#### Task brief
Nothing but the lines from the one containing "Click text Develop" to the final line of the entries should appear, copied exactly and without pictures.

*** Extracted data

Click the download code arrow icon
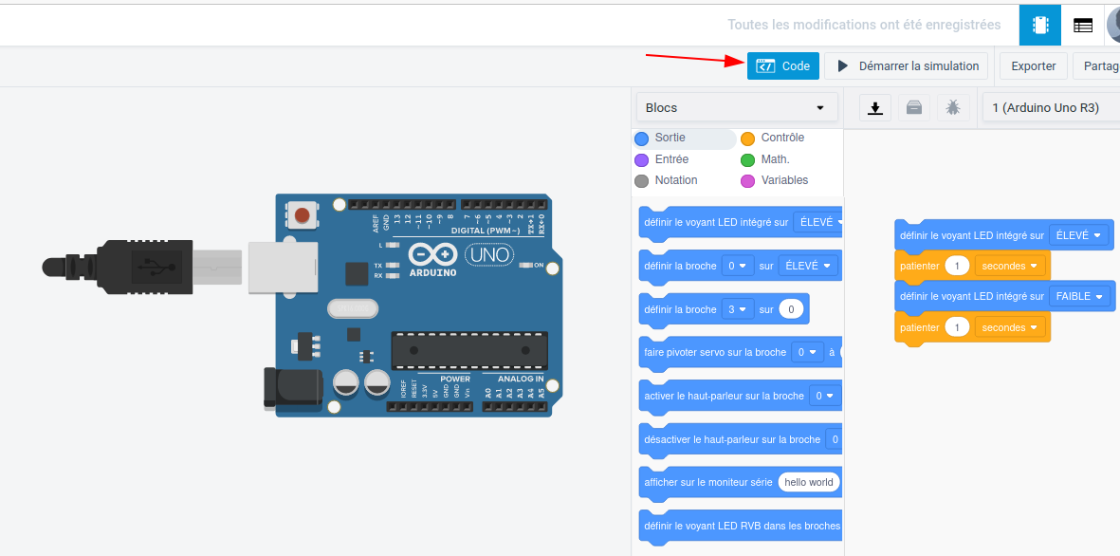This screenshot has width=1120, height=556. [x=875, y=108]
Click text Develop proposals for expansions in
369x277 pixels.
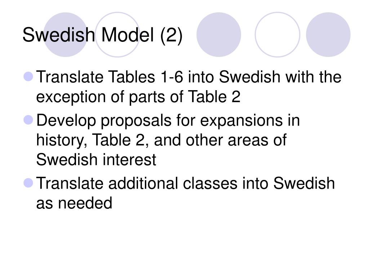tap(168, 120)
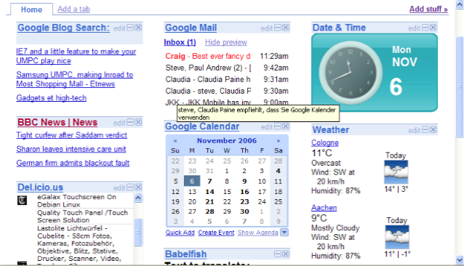Close the Babelfish gadget

tap(286, 254)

******

#### Final answer
Click text Develop proposals for expansions in
369x277 pixels.
tap(168, 120)
Close the Babelfish gadget

tap(286, 254)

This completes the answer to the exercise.